++++ Given passage
Kirk, I hope it turns out to be nothing. Long before we knew what we know today my brother died of melanoma. Like you, my wife and I go at least once a year and we've both had malignancies, which so far have been removed successfully. Best of luck. It is serious business.

Michael Matthews said...

I'd been wondering about the Sigma fp after you wrote that low light performance of the G9 made it inadvisable for use as your follow camera in live concerts.

Since (according to my sometimes slippery grasp of things) the fp is really a tiny, modular cine/video device which uses L-mount lenses it might serve that purpose. Less weight. Tripod-mount makes lack of IBIS irrelevant. Add in a ridiculously wide array of video controls. Shooting raw might complicate things in post, but the HDR video function, availability of ALL-I, and the camera's claimed ability to level up shadow areas without blowing highlights seem almost tailored to the event. If all of those features are real.

Kirk, Photographer/Writer said...

Joe, I might seem to be making light of it but you can tell from my twice a year visits that I'm taking this all very seriously. Early detection is so critical to combatting melanoma. I try to check my own skin out and that's why I headed to the doc after the tiny growth didn't go away. I'm sorry to hear about your loss. I have a family member who is battling cancer and we're guardedly optimistic but hers is ovarian cancer and that's a whole different thing. She's five years out from diagnosis and in remission. I worry about her every day.

On another note, someone pooh-poohed Medicare the other day in a comment. This was my first foray into using my new policy. All my doctors are happy to accept it and the actual paperwork grind I anticipated from changing from regular insurance to Medicare never materialized. I have high hopes.....

Take care and never leave the house without that wide brimmed hat. I want you reading here decades from now!

Kirk, Photographer/Writer said...

Hey MM, That's exactly what I was thinking this morning while I was swimming. I'm going to set it up as the 3rd cam on Saturday and see if we can't match that footage up nicely. I think I'll stick with a long-GOP, 4K file since we have a long run time and the only use for this material is to offer it for streaming on the web. But yes, the camera is revealing itself to be tiny step by tiny step.

And in my simple use last night it seems to hold onto highlights like a Badger with something delicious in its jaws.

Victor Bloomfield said...

I had Mohs surgery a couple of years ago. The doctor told me he had done 25,000 of them.

Phil Stiles said...
++++++++
++++ Data shown
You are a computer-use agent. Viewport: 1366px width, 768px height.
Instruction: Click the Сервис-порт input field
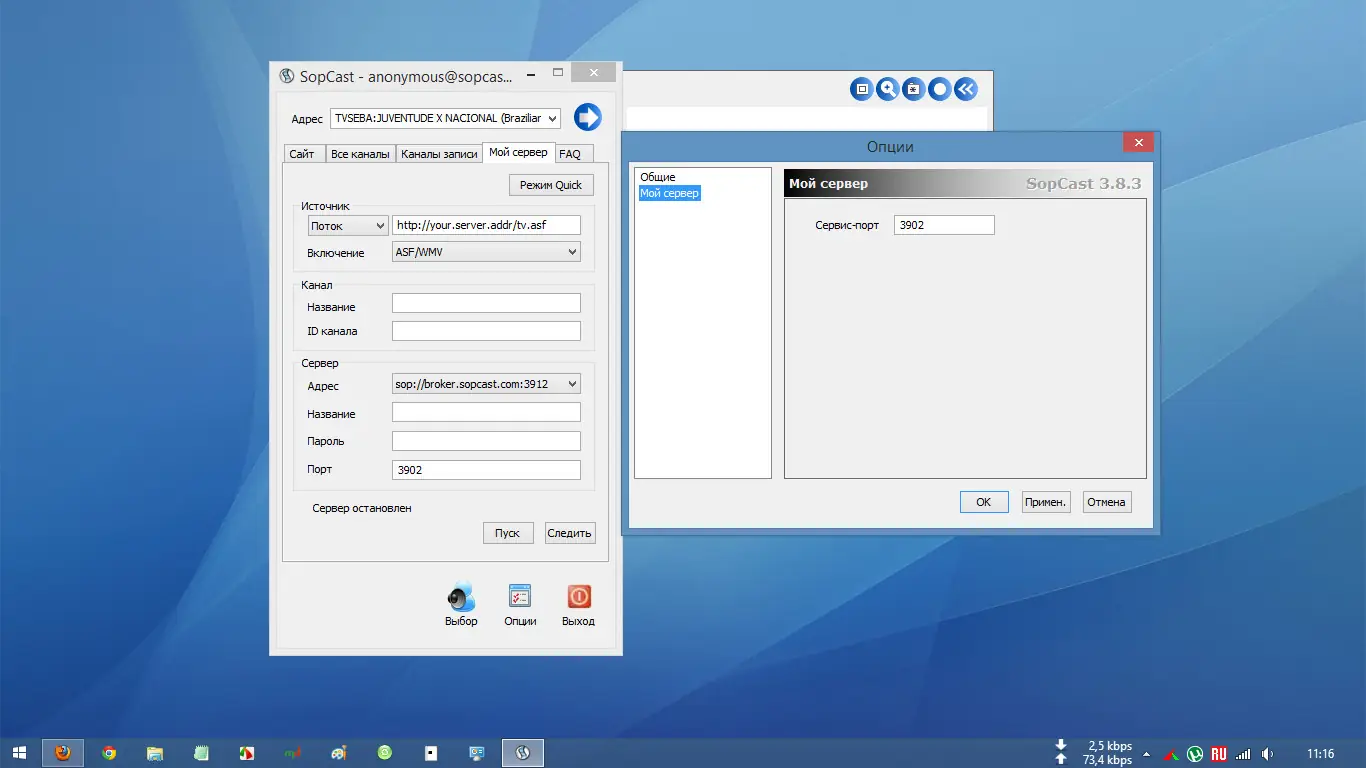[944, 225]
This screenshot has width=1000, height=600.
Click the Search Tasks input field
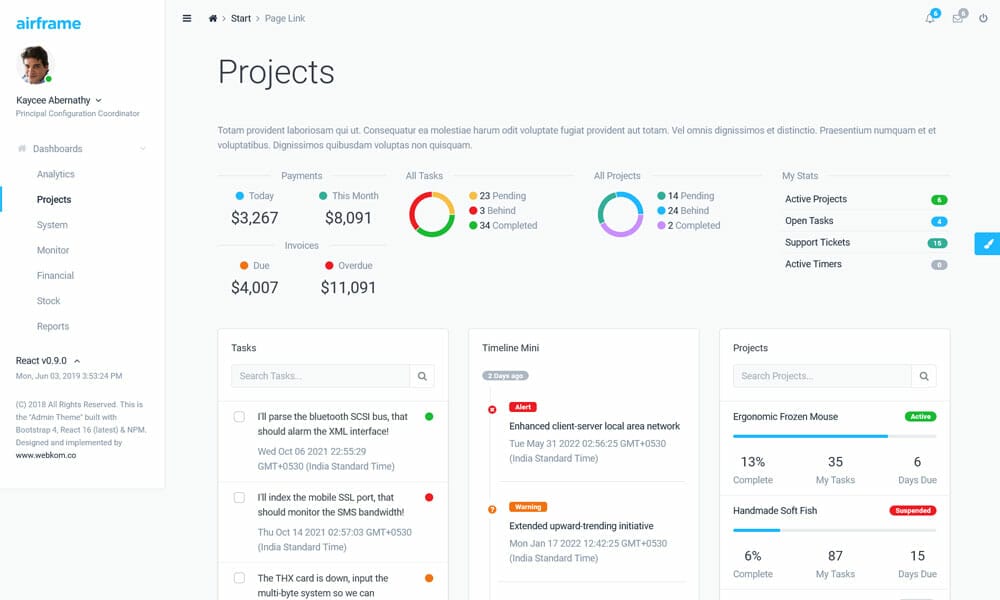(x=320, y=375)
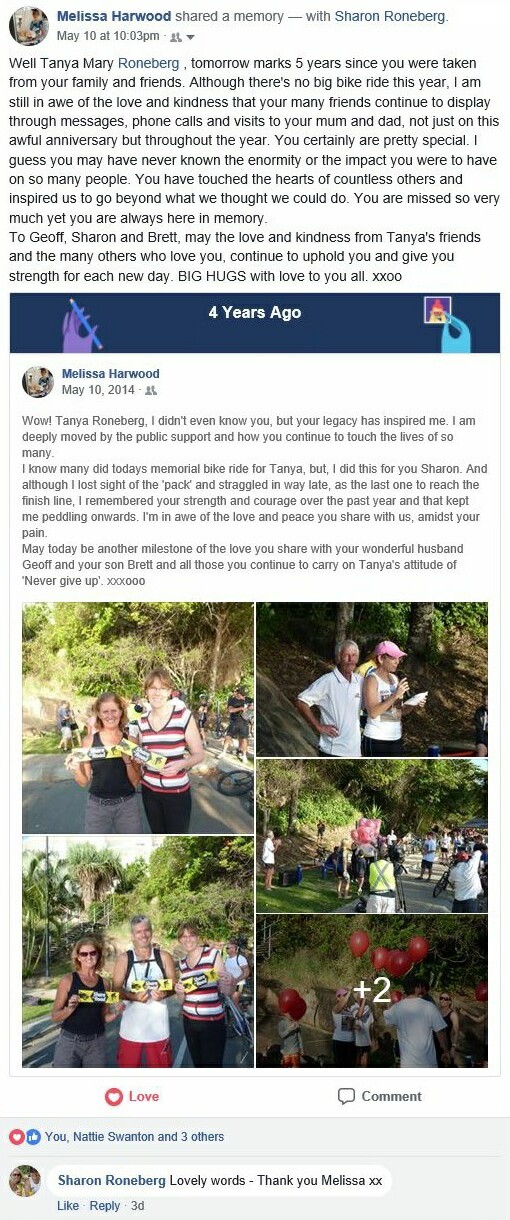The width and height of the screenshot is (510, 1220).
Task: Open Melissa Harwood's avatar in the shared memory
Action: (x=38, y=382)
++++++++
++++ Data shown
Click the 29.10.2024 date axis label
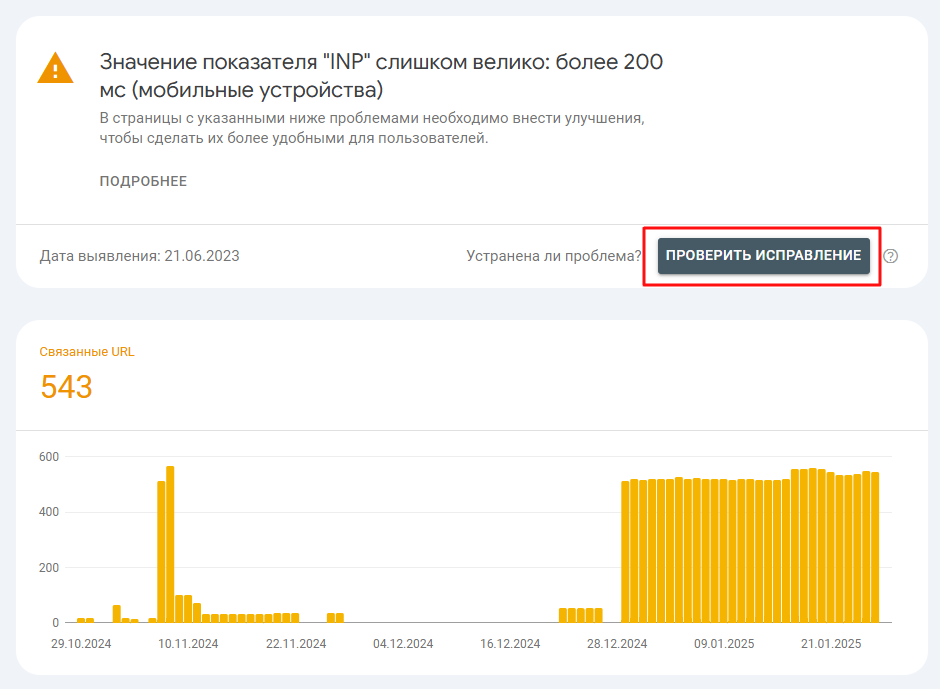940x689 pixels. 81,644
++++++++
=== Task instructions ===
1. In the comment thread about skin cancer and the Sigma fp camera, how many Mohs surgeries did Victor Bloomfield's doctor say he had performed?
2. Extend the comment thread about skin cancer checkups and the Sigma fp camera, beginning after its final line.

=== Answers to each task ===
1. 25,000

2.
Kirk, I am likewise fair-skinned and have had several types of skin cancer on my face. One tip: Document the whole experience with the actual medical records in your file. What may happen is this: you are asked in a future routine medical screening if you have ever had cancer. You reply, yes, but it was just skin cancer. They reply, Please send us copies of the medical records. You then discover that the doctor from 20 years ago has died, the doctor from 10 years ago retired into teaching, and no one knows where those records are. At that point, you're admittedly a former cancer patient, with no evidence that things resolved well.

Kirk, Photographer/Writer said...

Good advice. thanks Phil.

Bassman said...

I second Phil’s advice. In the last two years we fired our optometrist and optician (who are now uncooperative about sharing records), my rheumatologist was forced into retirement by his employer, and our GP decided to sell his practice and get out of the patient business. I started keeping copies of every medical report, every blood test, every vision Rx, about eight years ago for me, and for my wife about two years ago. They’ve already been helpful.

I find Evernote to be a competent and expandable virtual filing cabinet, but there are others.

Anonymous said...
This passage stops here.